### EXTRACT

++++++++

You may collect and retain data throughout your research project.

It is important that you design your data on the understanding/assumption that it will be shared:

  • When creating data, describe it as you go - make sure you document sources, methods and reagents so that others will understand. 
  • Always document terminology and acronyms at the time of data collection, so that the meaning is clear.

File Management

When naming files, try to include:

  • name of creator
  • short description
  • version
  • anything else that will be important in recognising the file

This seems like a lot of information, but it can be achieved with initial or codes. For example: 20201016_RDM_ CF_PPT_v2NewFormat.ppt

If this becomes complex, use a readme.txt file to record the system.

Some other recommendations:

  • Create unique file names
  • Use a version scheme: V1, v2, v3...
  • Incorporate descriptions to indicate why the version is different
  • Be descriptive but concise
  • Include a date in ISO8601 format YYYYMMDD
  • Use leading number for dates so that you can sort chronologically
  • Use underscores instead of spaces
  • Avoid special characters
  • Remember that some operating systems are case sensitive

Data Storage

You will need to ensure that your research data is stored securely for the life of the project and for any required retention period. Research funding bodies may mandate where research data must be stored including institutional, national or international repositories.

When deciding on data storage and access, always consider how sensitive the data is. Care should be taken when storing all sensitive or confidential data, especially if it relates to research with human subjects.

Store your data in more than one place and in more than one medium. Storing your data in multiple places and mediums ensures that data files can be restored, if they are corrupted, damaged or go missing.

Store the data in a format that is machine readable, avoiding proprietary formats if you can.

If your data can be shared, consider storing your data in a data repository or archive.

++++++++

### TASK 1
According to the research data guide, what should file names use instead of spaces?
### TASK 2
Reproduce the research data guide's wording between "You will need" and "repository or archive.", inclusive.
The entries that come next have no connection to the research data guide.

++++++++

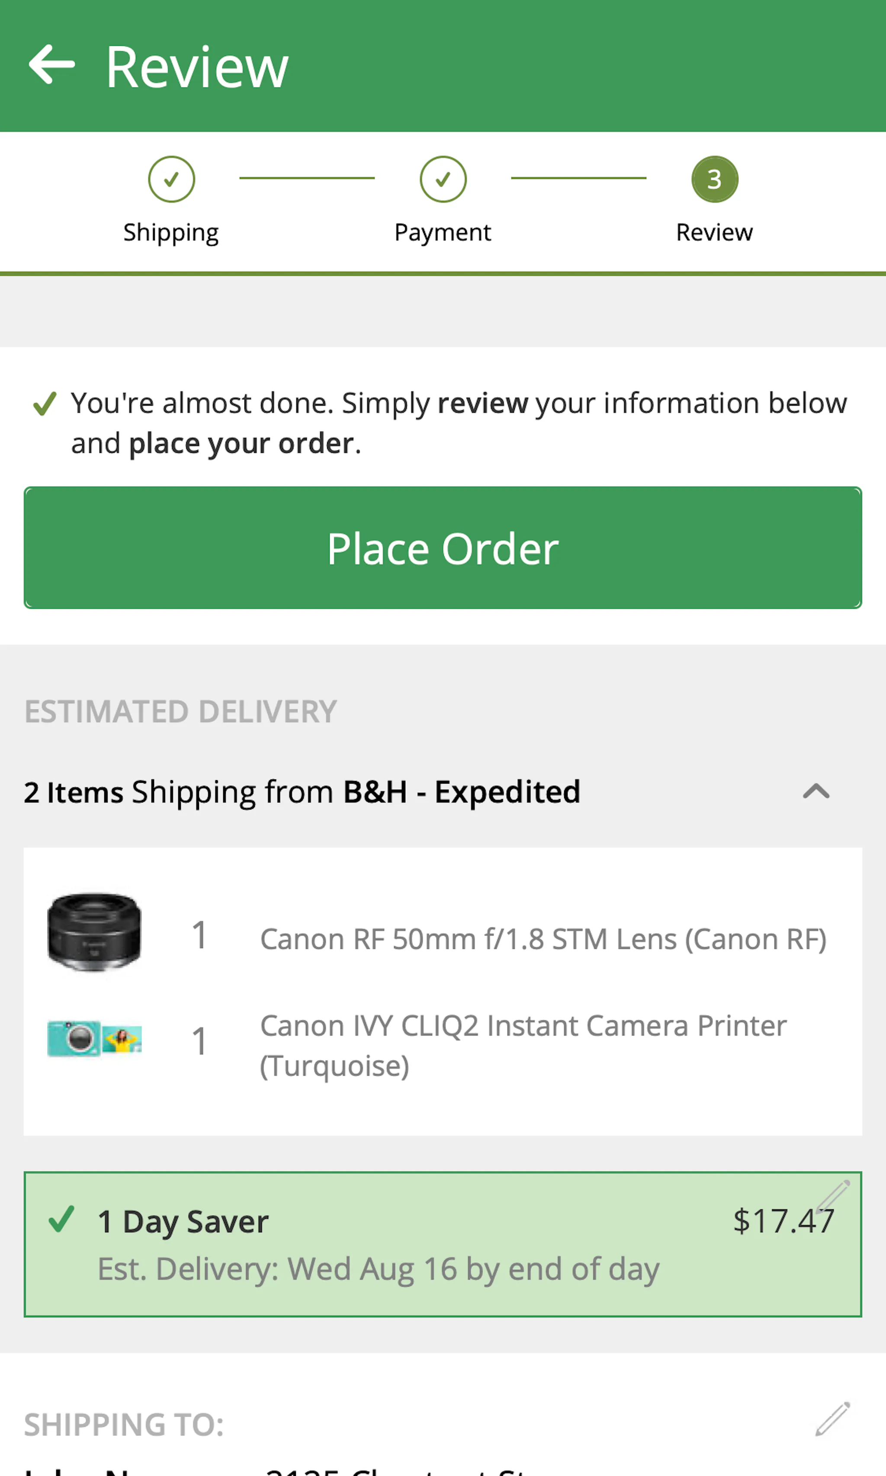Viewport: 886px width, 1476px height.
Task: Click the Payment step checkmark circle
Action: 443,179
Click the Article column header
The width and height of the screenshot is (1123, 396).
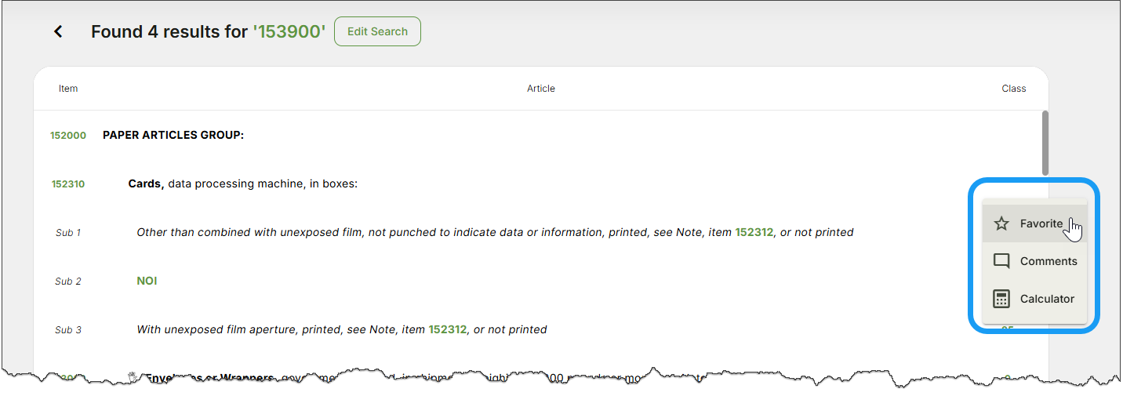tap(541, 89)
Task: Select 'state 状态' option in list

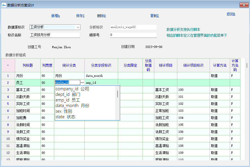Action: pos(65,117)
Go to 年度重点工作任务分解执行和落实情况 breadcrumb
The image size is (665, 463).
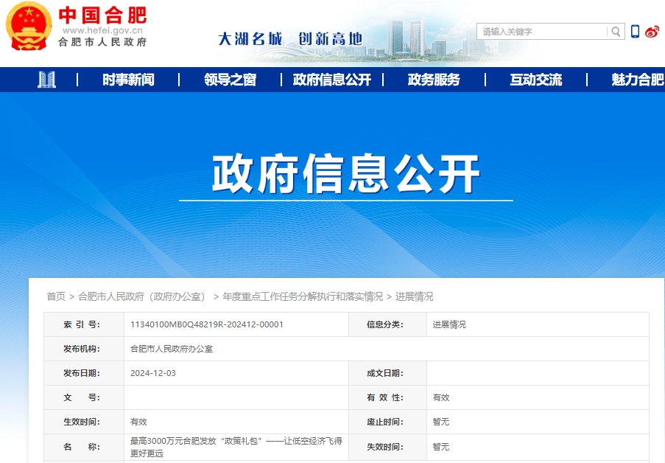pyautogui.click(x=303, y=296)
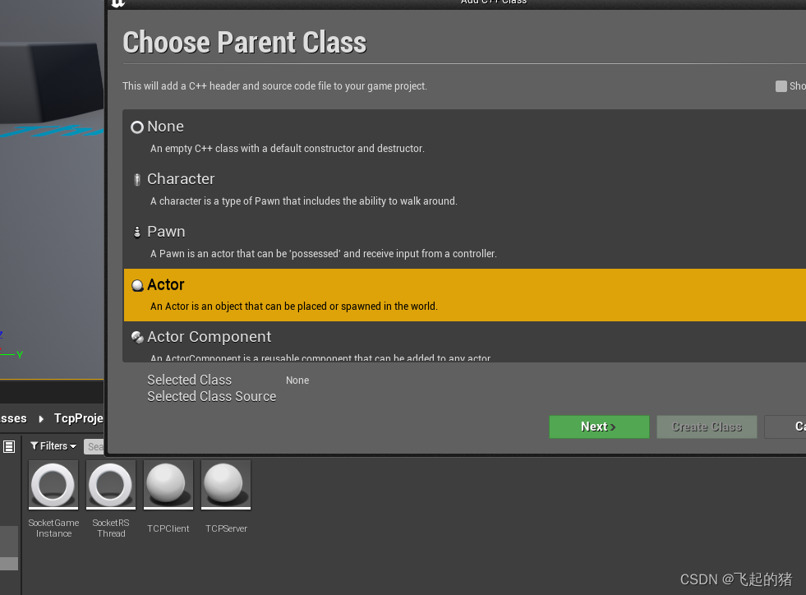Open the TCPServer blueprint thumbnail
The height and width of the screenshot is (595, 806).
(225, 485)
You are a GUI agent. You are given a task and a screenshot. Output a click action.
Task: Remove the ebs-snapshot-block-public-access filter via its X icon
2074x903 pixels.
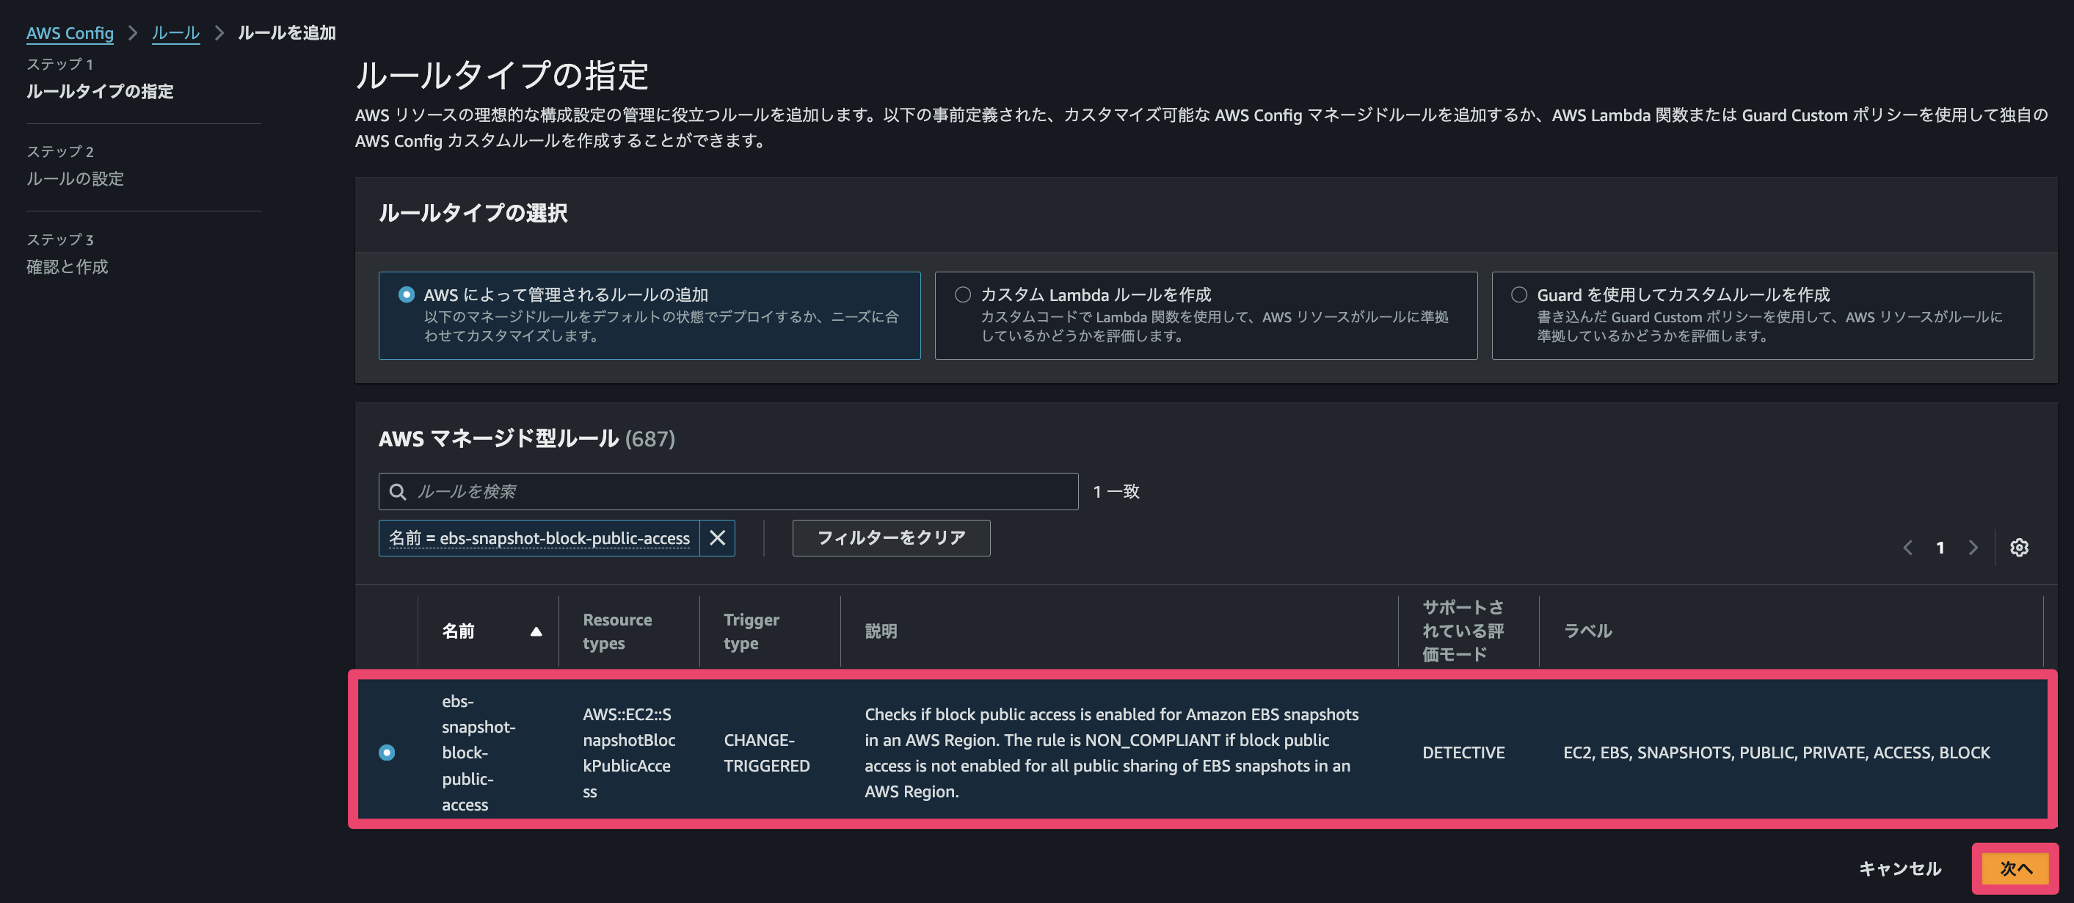tap(717, 538)
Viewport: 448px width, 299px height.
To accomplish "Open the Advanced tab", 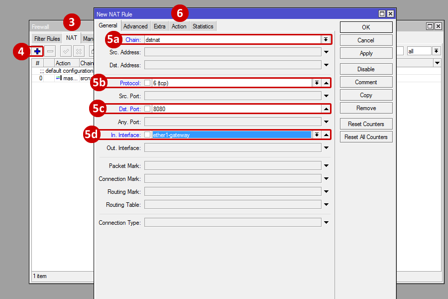I will [135, 26].
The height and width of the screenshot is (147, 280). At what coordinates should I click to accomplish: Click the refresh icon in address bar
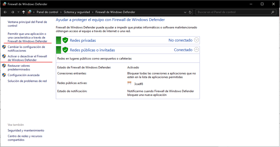pos(191,12)
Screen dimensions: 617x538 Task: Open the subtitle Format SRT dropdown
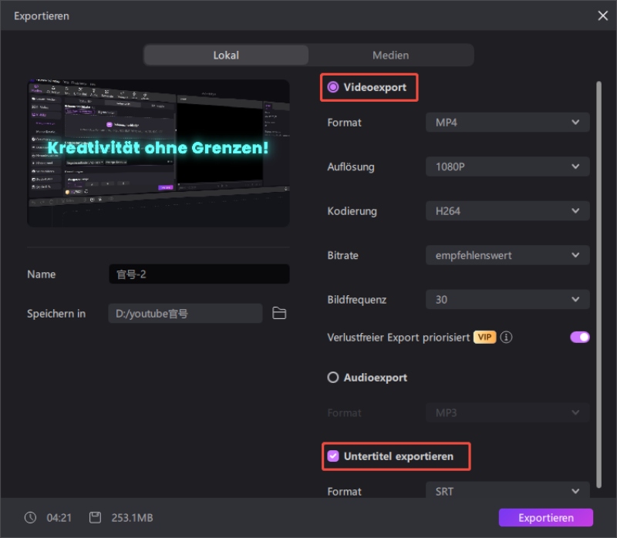tap(507, 491)
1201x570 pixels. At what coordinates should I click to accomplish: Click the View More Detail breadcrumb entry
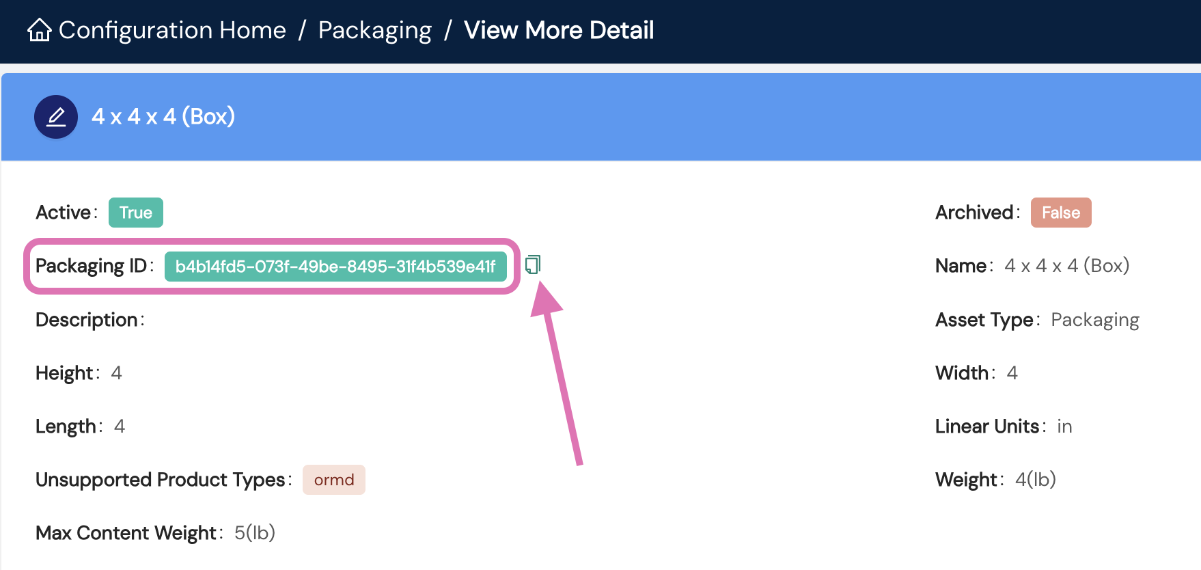pos(558,30)
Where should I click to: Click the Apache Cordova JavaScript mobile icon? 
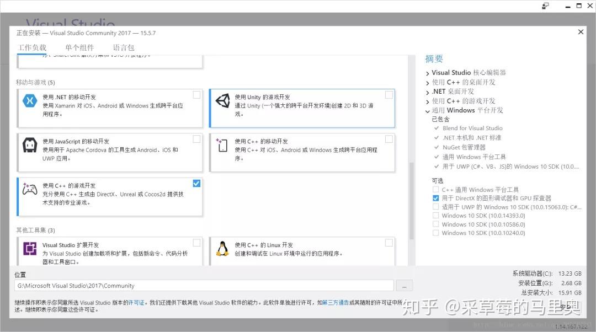pos(30,145)
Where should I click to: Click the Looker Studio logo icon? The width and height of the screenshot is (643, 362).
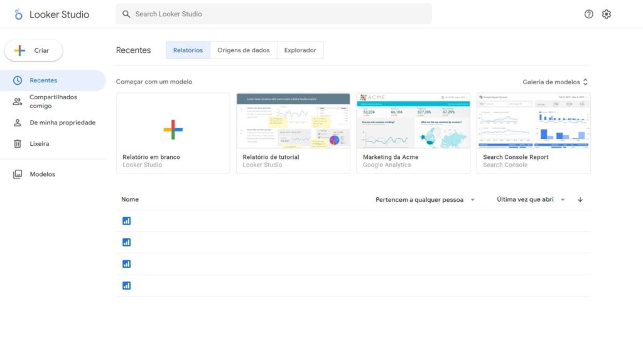[17, 14]
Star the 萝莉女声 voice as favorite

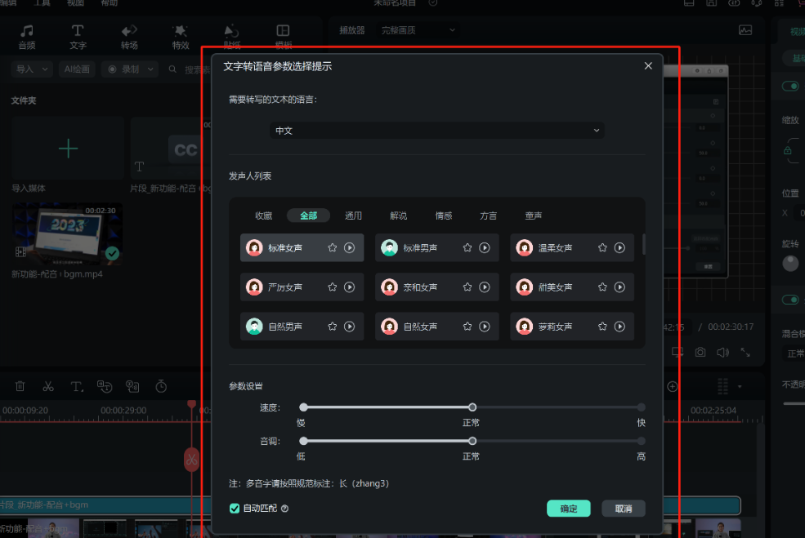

++++++++

### FINAL RESULT 1
Underscores.

### FINAL RESULT 2
You will need to ensure that your research data is stored securely for the life of the project and for any required retention period. Research funding bodies may mandate where research data must be stored including institutional, national or international repositories.

When deciding on data storage and access, always consider how sensitive the data is. Care should be taken when storing all sensitive or confidential data, especially if it relates to research with human subjects.

Store your data in more than one place and in more than one medium. Storing your data in multiple places and mediums ensures that data files can be restored, if they are corrupted, damaged or go missing.

Store the data in a format that is machine readable, avoiding proprietary formats if you can.

If your data can be shared, consider storing your data in a data repository or archive.